Wednesday, February 3, 2010

It's all about the chicken gumbo

When I worked as a journalist in Willmar, I got stuck working every other weekend as part of my job as the night reporter/cops and courts reporter.  Looking back, it was kind of a nice arrangement because every other week I would have Friday, Saturday and Sunday off and after a year or so of weekends working together, the weekend crew started to have potlucks on the Sunday evenings that we worked.  I was usually good for a dessert, the sports guys usually contributed chips and my news editor Susan would usually whip up a Crockpot full of Chicken Gumbo Sloppy Joes.

I never realized how much I would miss Susan's sloppy joes until I went about six years without having one, so I sent her a message the other day to ask for the recipe and oh man - it was like eating a little sandwich made from the clouds of Heaven.  Or in our case, some ground venison (love you dad!) and a little can of Campbell's Chicken Gumbo Soup.

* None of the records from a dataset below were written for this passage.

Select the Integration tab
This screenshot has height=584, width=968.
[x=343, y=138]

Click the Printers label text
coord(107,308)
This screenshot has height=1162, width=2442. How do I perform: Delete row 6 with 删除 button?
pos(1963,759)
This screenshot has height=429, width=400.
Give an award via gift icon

This is the first time in my relationship with my husband that I've served French fries.  But they're baked, not fried.  I suck.

Chicken Gumbo Sloppy Joes
from Susan and a zillion other home cooks who got bored or bought the wrong can of Campbell's and decided that meat would make it nifty

Brown 1 pound burger with onion.

Then add 2 T. ketchup, 1 tsp mustard and 1 can Chicken Gumbo soup. Simmer a bit for it all to heat through and thicken.